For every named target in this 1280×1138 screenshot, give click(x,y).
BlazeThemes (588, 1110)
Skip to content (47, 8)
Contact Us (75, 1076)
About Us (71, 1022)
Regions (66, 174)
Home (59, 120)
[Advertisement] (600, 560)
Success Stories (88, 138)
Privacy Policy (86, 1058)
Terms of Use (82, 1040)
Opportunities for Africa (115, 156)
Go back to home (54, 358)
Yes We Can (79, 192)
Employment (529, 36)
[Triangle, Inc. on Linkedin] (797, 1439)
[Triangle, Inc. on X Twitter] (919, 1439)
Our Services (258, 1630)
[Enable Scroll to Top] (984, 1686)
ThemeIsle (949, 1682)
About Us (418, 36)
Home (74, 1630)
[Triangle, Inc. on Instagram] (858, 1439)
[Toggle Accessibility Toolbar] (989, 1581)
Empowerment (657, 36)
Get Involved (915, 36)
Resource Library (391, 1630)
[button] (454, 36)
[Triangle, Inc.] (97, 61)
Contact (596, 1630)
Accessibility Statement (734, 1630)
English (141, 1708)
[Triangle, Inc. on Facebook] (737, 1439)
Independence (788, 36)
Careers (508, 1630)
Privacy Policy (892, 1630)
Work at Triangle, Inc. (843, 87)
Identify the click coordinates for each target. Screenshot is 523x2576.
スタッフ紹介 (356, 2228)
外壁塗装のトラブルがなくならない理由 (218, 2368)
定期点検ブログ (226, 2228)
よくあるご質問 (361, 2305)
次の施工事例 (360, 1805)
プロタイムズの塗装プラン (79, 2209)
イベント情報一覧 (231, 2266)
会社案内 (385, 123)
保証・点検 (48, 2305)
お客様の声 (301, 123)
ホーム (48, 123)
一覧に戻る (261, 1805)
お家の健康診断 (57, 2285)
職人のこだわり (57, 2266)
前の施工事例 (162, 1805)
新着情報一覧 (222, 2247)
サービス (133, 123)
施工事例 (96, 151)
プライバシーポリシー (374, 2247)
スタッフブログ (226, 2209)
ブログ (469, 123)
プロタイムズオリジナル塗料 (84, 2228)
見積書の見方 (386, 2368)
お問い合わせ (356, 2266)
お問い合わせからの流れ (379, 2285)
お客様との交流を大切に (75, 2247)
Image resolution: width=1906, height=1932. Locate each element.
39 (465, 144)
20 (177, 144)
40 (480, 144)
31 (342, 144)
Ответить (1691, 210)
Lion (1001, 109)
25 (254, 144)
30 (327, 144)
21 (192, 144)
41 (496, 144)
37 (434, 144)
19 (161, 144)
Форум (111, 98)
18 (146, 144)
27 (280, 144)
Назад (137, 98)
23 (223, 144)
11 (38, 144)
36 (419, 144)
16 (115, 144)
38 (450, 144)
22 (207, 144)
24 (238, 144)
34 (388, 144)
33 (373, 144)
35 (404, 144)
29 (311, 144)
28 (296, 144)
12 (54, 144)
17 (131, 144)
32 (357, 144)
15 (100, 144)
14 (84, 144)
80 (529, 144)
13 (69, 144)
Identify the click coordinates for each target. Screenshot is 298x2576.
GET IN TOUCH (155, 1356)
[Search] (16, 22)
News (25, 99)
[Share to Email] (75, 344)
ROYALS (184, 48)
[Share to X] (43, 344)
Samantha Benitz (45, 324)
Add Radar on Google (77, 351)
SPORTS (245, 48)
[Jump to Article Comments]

## TASK REQUIREMENTS
Extract the whole listing, character for character.

## OUTPUT BELOW
For every named target in this 1280×1138 screenshot, give click(x,y).
BlazeThemes (588, 1110)
Skip to content (47, 8)
Contact Us (75, 1076)
About Us (71, 1022)
Regions (66, 174)
Home (59, 120)
[Advertisement] (600, 560)
Success Stories (88, 138)
Privacy Policy (86, 1058)
Terms of Use (82, 1040)
Opportunities for Africa (115, 156)
Go back to home (54, 358)
Yes We Can (79, 192)
Employment (529, 36)
[Triangle, Inc. on Linkedin] (797, 1439)
[Triangle, Inc. on X Twitter] (919, 1439)
Our Services (258, 1630)
[Enable Scroll to Top] (984, 1686)
ThemeIsle (949, 1682)
About Us (418, 36)
Home (74, 1630)
[Triangle, Inc. on Instagram] (858, 1439)
[Toggle Accessibility Toolbar] (989, 1581)
Empowerment (657, 36)
Get Involved (915, 36)
Resource Library (391, 1630)
[button] (454, 36)
[Triangle, Inc.] (97, 61)
Contact (596, 1630)
Accessibility Statement (734, 1630)
English (141, 1708)
[Triangle, Inc. on Facebook] (737, 1439)
Independence (788, 36)
Careers (508, 1630)
Privacy Policy (892, 1630)
Work at Triangle, Inc. (843, 87)
Identify the click coordinates for each target. Screenshot is 523x2576.
スタッフ紹介 (356, 2228)
外壁塗装のトラブルがなくならない理由 (218, 2368)
定期点検ブログ (226, 2228)
よくあるご質問 (361, 2305)
次の施工事例 (360, 1805)
プロタイムズの塗装プラン (79, 2209)
イベント情報一覧 (231, 2266)
会社案内 (385, 123)
保証・点検 (48, 2305)
お客様の声 (301, 123)
ホーム (48, 123)
一覧に戻る (261, 1805)
お家の健康診断 (57, 2285)
職人のこだわり (57, 2266)
前の施工事例 (162, 1805)
新着情報一覧 (222, 2247)
サービス (133, 123)
施工事例 (96, 151)
プライバシーポリシー (374, 2247)
スタッフブログ (226, 2209)
ブログ (469, 123)
プロタイムズオリジナル塗料 (84, 2228)
見積書の見方 (386, 2368)
お問い合わせ (356, 2266)
お問い合わせからの流れ (379, 2285)
お客様との交流を大切に (75, 2247)
Image resolution: width=1906, height=1932. Locate each element.
39 (465, 144)
20 (177, 144)
40 (480, 144)
31 (342, 144)
Ответить (1691, 210)
Lion (1001, 109)
25 (254, 144)
30 (327, 144)
21 (192, 144)
41 (496, 144)
37 (434, 144)
19 (161, 144)
Форум (111, 98)
18 (146, 144)
27 (280, 144)
Назад (137, 98)
23 (223, 144)
11 (38, 144)
36 (419, 144)
16 (115, 144)
38 (450, 144)
22 (207, 144)
24 (238, 144)
34 (388, 144)
33 (373, 144)
35 (404, 144)
29 (311, 144)
28 (296, 144)
12 (54, 144)
17 (131, 144)
32 (357, 144)
15 (100, 144)
14 (84, 144)
80 (529, 144)
13 (69, 144)
Identify the click coordinates for each target. Screenshot is 298x2576.
GET IN TOUCH (155, 1356)
[Search] (16, 22)
News (25, 99)
[Share to Email] (75, 344)
ROYALS (184, 48)
[Share to X] (43, 344)
Samantha Benitz (45, 324)
Add Radar on Google (77, 351)
SPORTS (245, 48)
[Jump to Article Comments]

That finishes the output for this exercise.